— What is being asked —
Please find every line in the rows below that contains the word "icon" and copy those lines out.

— Input data —
"""

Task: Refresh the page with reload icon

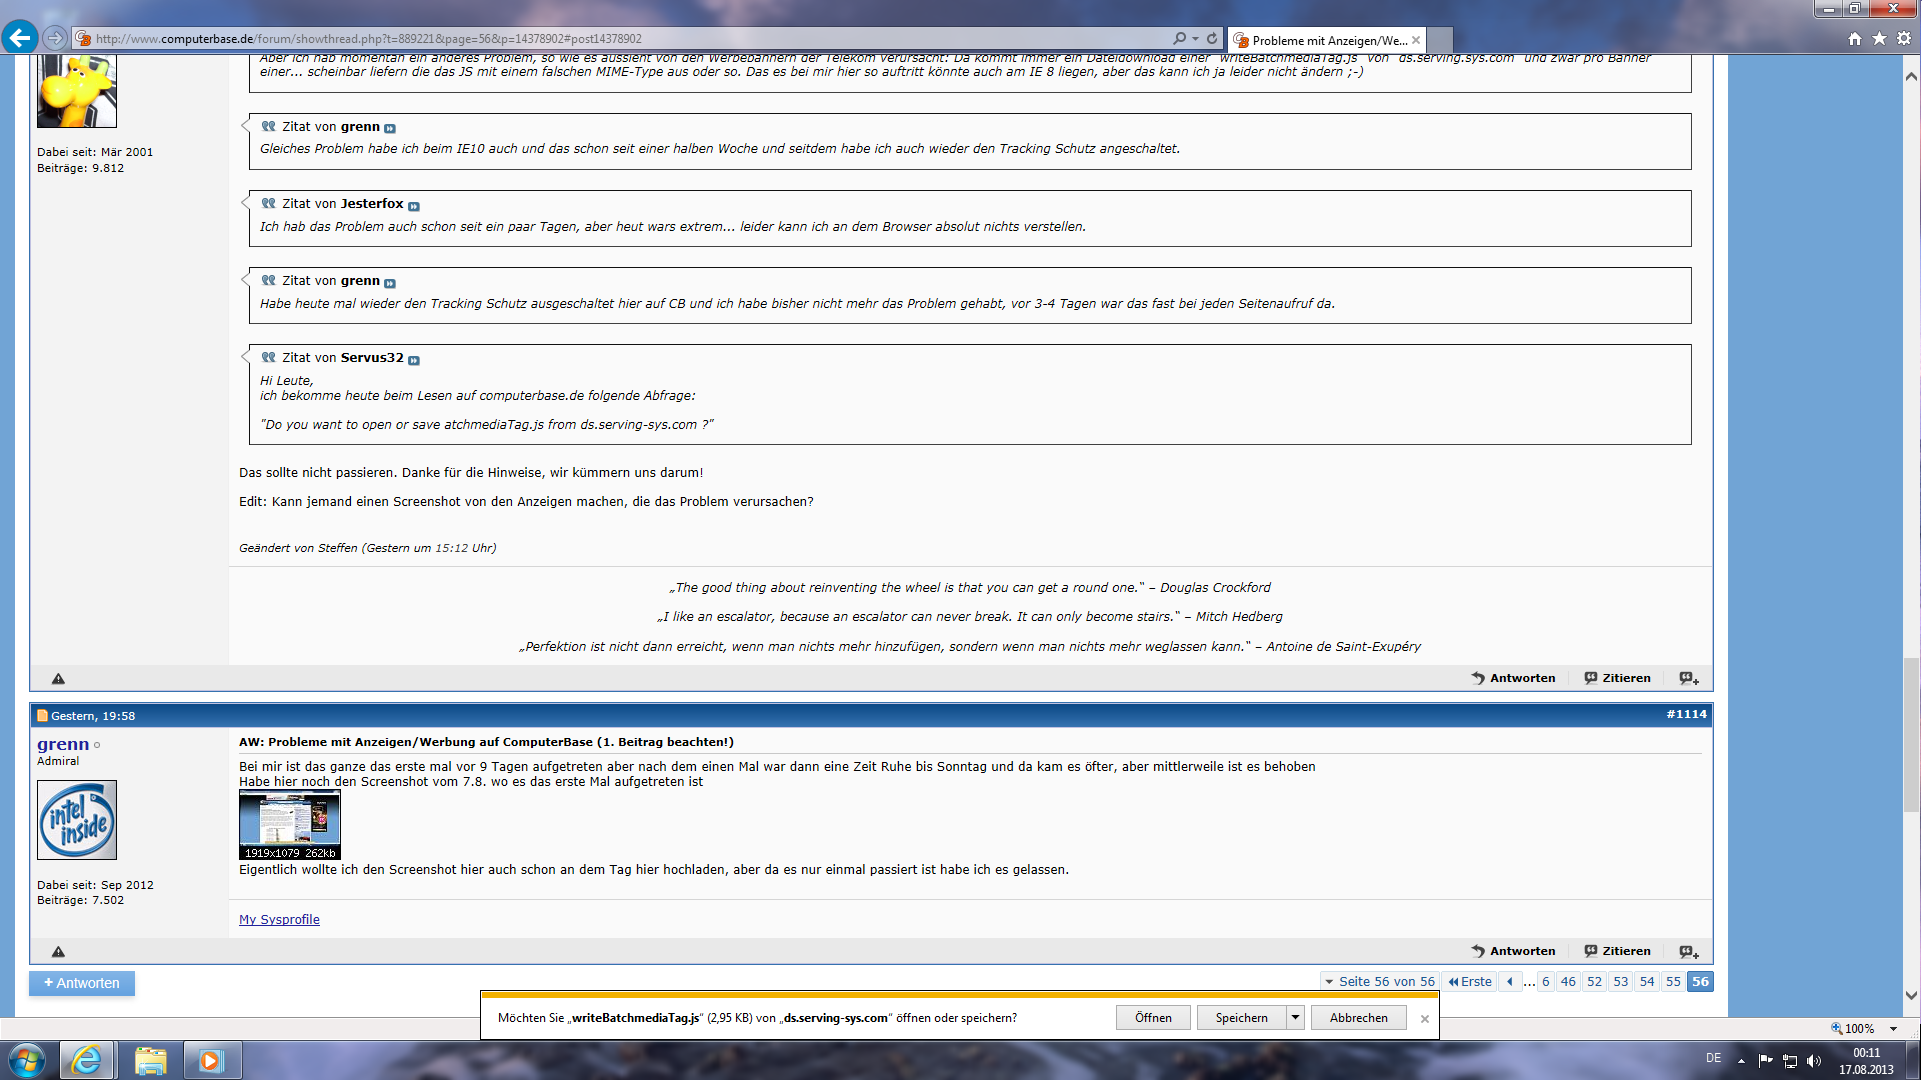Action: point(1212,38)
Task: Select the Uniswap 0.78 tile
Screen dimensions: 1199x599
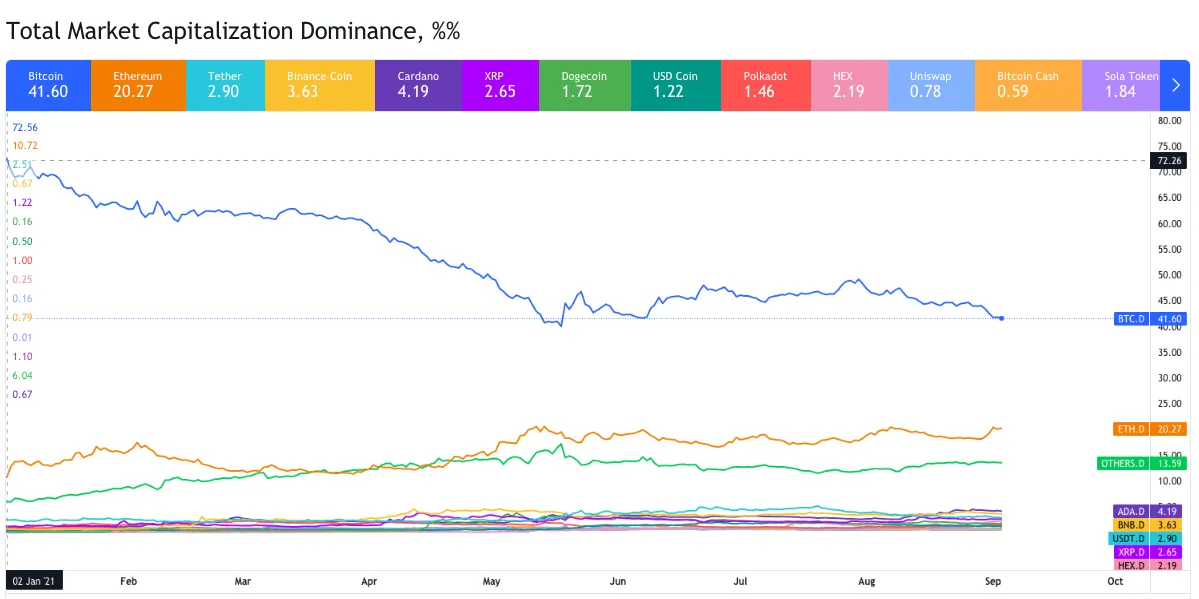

"""
"""

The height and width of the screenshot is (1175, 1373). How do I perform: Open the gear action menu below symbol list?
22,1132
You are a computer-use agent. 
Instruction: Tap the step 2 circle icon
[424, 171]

"""

— Response —
Task: Refresh the page with reload icon
Instruction: Tap the step 2 circle icon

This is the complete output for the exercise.